What is my daughter's future?
What do we admire in the literature of liberation and who are its loudest champions? I hear intellectuals elevating it again and for good reason - liberation from the state, class, economic repression, the individual at the heart of it, a hero.

And where does women's writing sit in the literature of liberation? It links democracies and oligarchies as well as distancing itself in the language it uses, the metaphorical landscape it paints. Liberation movements always create new aesthetics.

When I read poems of resistance, listen to the songs, I hear that the real struggles start in the home, classroom, workplace. They begin with how people treat one another, how they listen (or don't) to one another. They begin with how each of us feels taking the kids to school, growing vegetables, wandering into a cafe, cleaning the kitchen floor.

A woman, though, wherever she lives in the world is more likely to be paid less than a man, less likely to receive respect for her work. She is more likely to be beaten at home for just being a women.

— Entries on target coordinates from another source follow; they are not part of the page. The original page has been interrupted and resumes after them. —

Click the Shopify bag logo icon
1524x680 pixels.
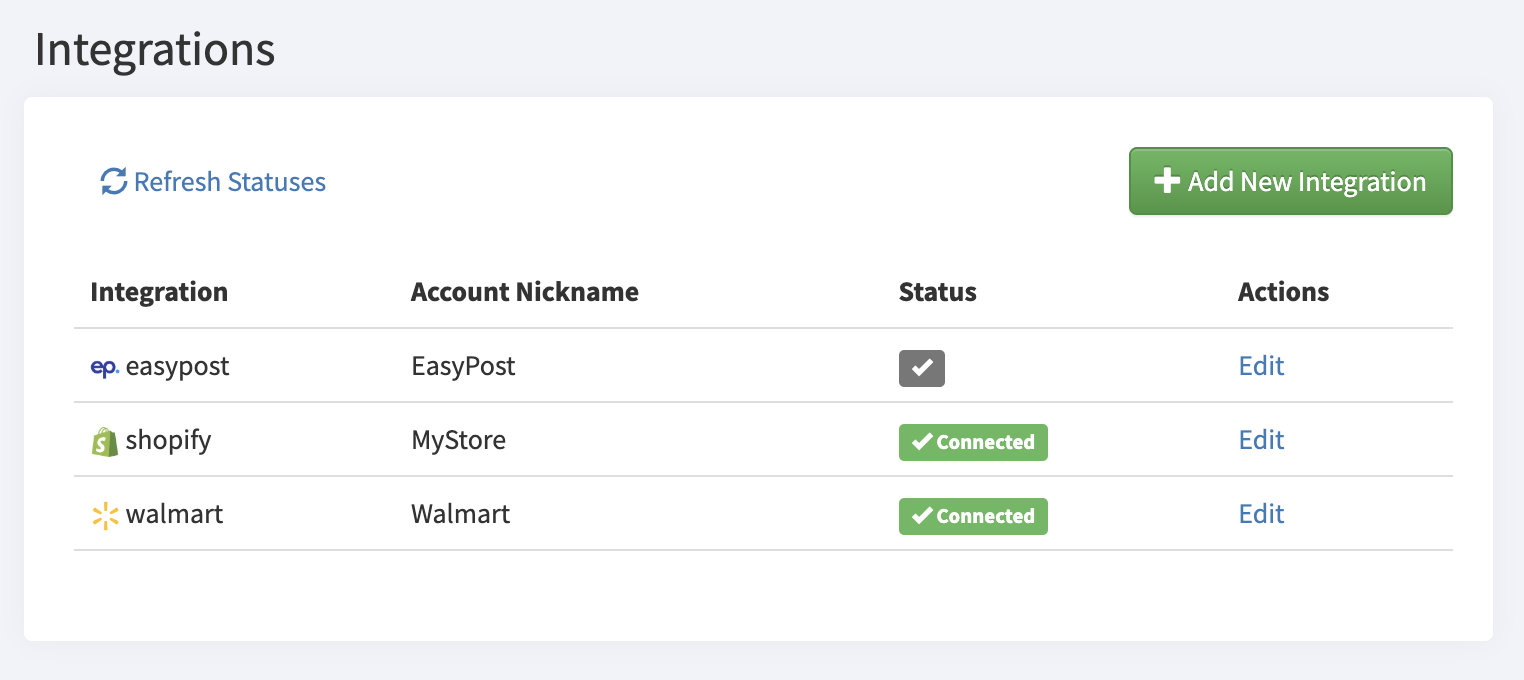[104, 441]
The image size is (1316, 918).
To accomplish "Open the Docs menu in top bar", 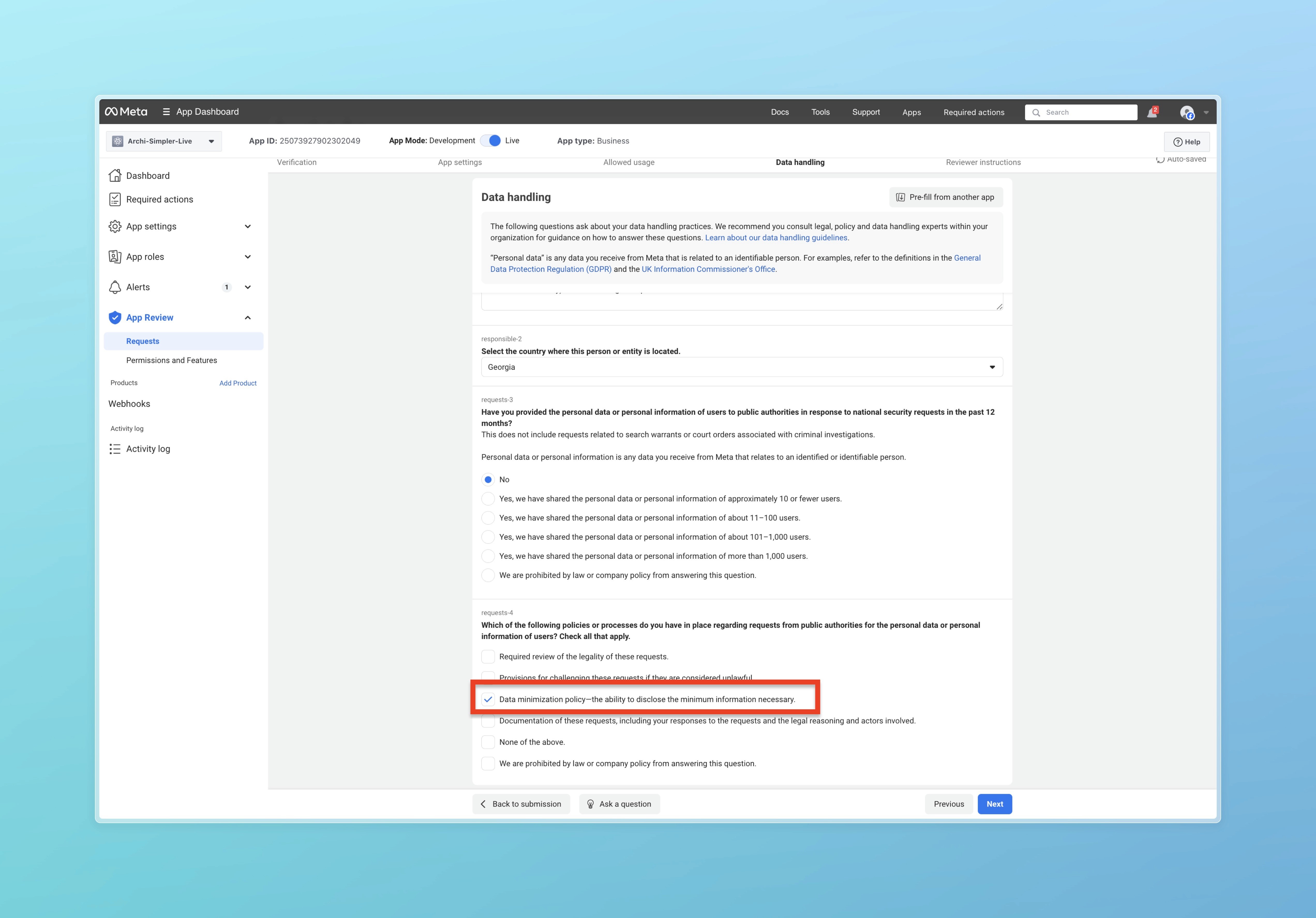I will tap(780, 112).
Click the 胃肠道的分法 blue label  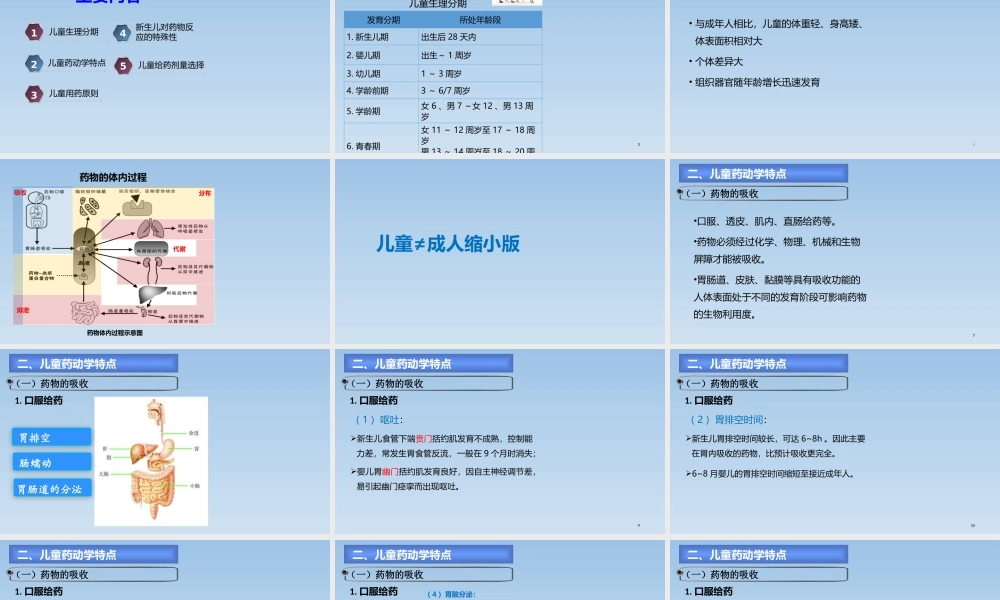click(51, 487)
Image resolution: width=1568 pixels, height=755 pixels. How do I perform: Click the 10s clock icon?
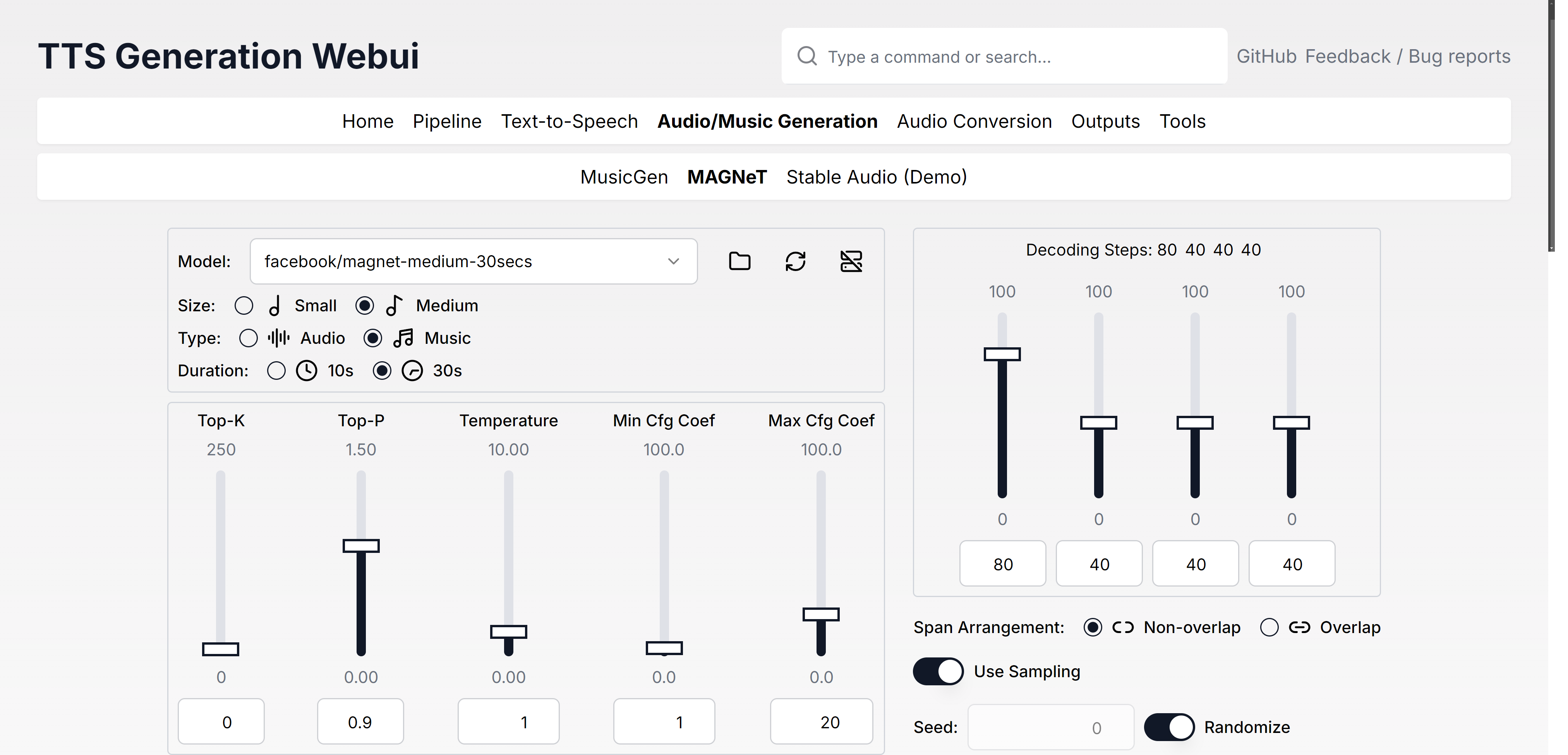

She is excluded from meetings, from stages, from newspapers and magazines by the very intellectuals who debate liberation theory because her language does not fit and her metaphors disgust or discomfort them.

Some of the so-called revolutionaries - in awe of revolutionaries of the past and worldwide - are actively resisting the most basic rules of freedom: equality at home, at school, at work...wherever people are because they do not want to hand over power to women. It is a theme some of the African continent's most impressive writers have focused on for years: Nawal El Saadawi, Buchi Emecheta, Mariama Ba, Ama Ata Aidoo. Equality means the same numbers of women on those stages, in those pages....etc etc

"Then that little man in black there, he says women can't have as much rights as men, because Christ wasn't a woman! Where did your Christ come from? Where did your Christ come from? From God and a woman! Men had nothing to do with Him," said Sojourner Truth in 1851.

A new anthology of liberation writing by women in African countries was published last month. Domestic violence is a dominant theme in many of the stories, poems and essays - a landbridge if ever there was one to the UK and the US.

Abena P. A. Busia writes the introductory poem, “If we don’t tell our stories who will speak out for us, when we claim our bodies for ourselves and weep no more... If we don’t tell our stories, hailstones will continue to fall on our heads.”

African Women Writing Resistance An Anthology of Contemporary Voices published by Fahamu Books and Pambazuka Press.